İlbak, “Ötekileştirme ve yargılamadan mahkûm etme devlet politikası hâline getirilerek sistematik bir şekilde uygulandı ve son bir asır, bu coğrafyada yaşayan dini ve etnik topluluklara zehir edildi.” tespitini yaptıktan sonra benzer yaklaşımın yakın dönemde de sergilendiğini şu cümlelerle belirtiyor: “Bulgar zulmüne ve Belen sürgünlerine resmî ağızlardan ağıt yakıldığı günlerde Diyarbakır cezaevinde işkence sesleri duvar dışına taşıyor, köylerde dışkı yedirme merasimleri düzenleniyordu.”

Ortak tarihi yok sayma anlayışıyla üretilen politikalar, uygulamaların aksine yazıda belirtildiği gibi “Anadolu çok kültürlü, çok dinli, çok topraklı kadim medeniyetlerin art arda ve bir arada yaşadığı coğrafya”dır. “Bu topraklar” İlbak’ın ifadesiyle “Anadolu, Mezopotamya, Kafkasya, Akdeniz ve Karadeniz’dir.
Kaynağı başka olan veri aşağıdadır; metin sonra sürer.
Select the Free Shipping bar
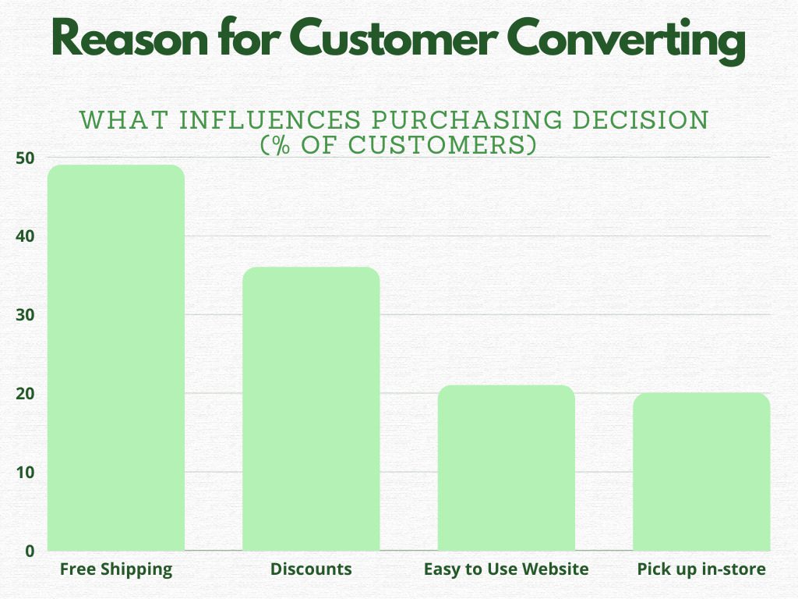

Anadolu medeniyeti ve kültürleri, semavi dinlerden de beslenerek birbirlerini etkilediler, geliştirip, büyüttüler ve temasta bulundukları Avrupa medeniyetlerini de etkilediler. Anadolu, Akdeniz havzasının ve Ege kültür varlığının tüm değerlerini kendi muhteva hamurunda yoğurarak derleyip toparladı, büyülü bir bireşim meydana getirdi.”

İlbak bunun üzerinde şu hatırlatma/uyarıyı yapıyor: “‘Otuz yıllık’ aymazlık üzerinden bu coğrafyanın insanlarına ve tarihi birikimine öfke kusanlar, biraz durup bu coğrafyanın şehitliklerine göz atmalı ve aynı inançla bir Fatiha okumalı. Bilinmeli ki, Ahlat Şehitliği ile Çanakkale Şehitliği bu coğrafyayı paranteze alan en özel mekanlardır. Anadolu’nun doğu kapısında da batı kapısında da birlikte şehit olduk; kanlarımız bu topraklara anlam kazandırdı. Alpaslan’ın Cuma hutbesini birlikte dinledik Anadolu’nun Malazgirt kapısında… Buğday çorbasını paylaşan mektepli çocuklarla Çanakkale’de ‘süngü taktık’. 1071’de ortak rüyanın adı Anadolu’ydu. 1918’de de aynı rüya için Anadolu’nun en batı noktası Çanakkale’de bin yıllık ortak rüya yok olmasın diye birlikte şehit olduk; karındaşlığın ötesinde bir kardeşlikle, kanlarımızı yatacağımız topraklara katık ve gelecek yaparak. Son büyük ortak rüya Çanakkale mücadelesinin üzerinden bir asır bile geçmeden ellerimizle rüyalarımıza katran döktük.”
Aslında “Tarihdeş Bir Milletin Yolculuğu” yakın geçmişteki suni durumun geçiciliğine vurgu yapıyor. Gelecek perspektifini de böylece çiziyor: “birlikte yaşama kültürüne aşina bu topraklar Türk, Kürt, Çerkez, Laz, Kafkas, Arap, Süryani, Asuri… dil ve kültürleriyle birbirini aşılayarak daha da zenginleşmeye devam edecekler. Anadolu, mevcut dil ve kültür zenginliğini yeni değerlerle besleyerek daha da büyütecektir. Farklılıklar bu toprakların zenginliği olmaya devam edecektir.”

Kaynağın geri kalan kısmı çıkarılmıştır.